#### EXERCISE DETAILS:
Render the stretch of the listing from the line that contains "The width and height of the screenshot is (737, 385)." through the end of the listing as a numbered list, leaving out blank lines.

#### Listing for locating words and elements:

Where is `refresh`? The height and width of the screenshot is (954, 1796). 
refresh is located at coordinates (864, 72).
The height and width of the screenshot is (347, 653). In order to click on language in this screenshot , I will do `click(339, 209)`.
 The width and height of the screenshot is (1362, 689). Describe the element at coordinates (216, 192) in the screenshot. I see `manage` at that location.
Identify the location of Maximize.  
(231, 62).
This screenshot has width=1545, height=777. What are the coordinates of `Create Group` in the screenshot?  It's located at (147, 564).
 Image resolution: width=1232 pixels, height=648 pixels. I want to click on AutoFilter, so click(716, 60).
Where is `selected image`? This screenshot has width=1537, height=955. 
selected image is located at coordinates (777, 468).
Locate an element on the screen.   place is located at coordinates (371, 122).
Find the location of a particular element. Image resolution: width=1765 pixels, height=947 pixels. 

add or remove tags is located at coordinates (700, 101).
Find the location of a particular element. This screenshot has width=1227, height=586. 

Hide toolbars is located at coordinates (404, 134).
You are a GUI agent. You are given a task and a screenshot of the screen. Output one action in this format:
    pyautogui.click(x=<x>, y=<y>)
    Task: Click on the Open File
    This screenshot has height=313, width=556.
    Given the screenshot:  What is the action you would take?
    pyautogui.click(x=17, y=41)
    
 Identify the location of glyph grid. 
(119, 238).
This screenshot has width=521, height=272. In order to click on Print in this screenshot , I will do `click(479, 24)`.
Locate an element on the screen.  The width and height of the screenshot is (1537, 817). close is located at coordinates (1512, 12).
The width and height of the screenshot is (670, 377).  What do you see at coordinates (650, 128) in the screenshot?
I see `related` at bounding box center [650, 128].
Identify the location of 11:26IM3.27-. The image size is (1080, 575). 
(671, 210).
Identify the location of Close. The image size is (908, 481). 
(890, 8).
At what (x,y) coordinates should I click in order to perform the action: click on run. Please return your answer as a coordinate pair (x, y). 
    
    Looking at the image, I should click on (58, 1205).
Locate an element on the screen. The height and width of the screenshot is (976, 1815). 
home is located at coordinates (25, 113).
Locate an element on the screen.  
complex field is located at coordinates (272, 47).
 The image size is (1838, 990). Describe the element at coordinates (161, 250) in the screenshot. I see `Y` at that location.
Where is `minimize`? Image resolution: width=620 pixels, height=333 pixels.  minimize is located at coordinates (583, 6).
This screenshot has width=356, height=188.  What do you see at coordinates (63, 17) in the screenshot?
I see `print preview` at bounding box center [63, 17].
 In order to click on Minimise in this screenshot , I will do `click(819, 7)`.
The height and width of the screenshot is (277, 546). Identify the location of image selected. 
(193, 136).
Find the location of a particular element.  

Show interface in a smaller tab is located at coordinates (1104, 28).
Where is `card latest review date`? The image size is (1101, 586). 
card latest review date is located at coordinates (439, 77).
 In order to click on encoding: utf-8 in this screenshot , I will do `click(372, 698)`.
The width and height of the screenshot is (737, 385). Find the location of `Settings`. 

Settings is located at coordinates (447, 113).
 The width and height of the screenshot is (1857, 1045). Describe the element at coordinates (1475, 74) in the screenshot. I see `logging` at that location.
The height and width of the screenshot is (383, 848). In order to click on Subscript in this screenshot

#### REPLY:
1. The width and height of the screenshot is (737, 385). Find the location of `Settings`. 
2. Settings is located at coordinates (447, 113).
3.  The width and height of the screenshot is (1857, 1045). Describe the element at coordinates (1475, 74) in the screenshot. I see `logging` at that location.
4. The height and width of the screenshot is (383, 848). In order to click on Subscript in this screenshot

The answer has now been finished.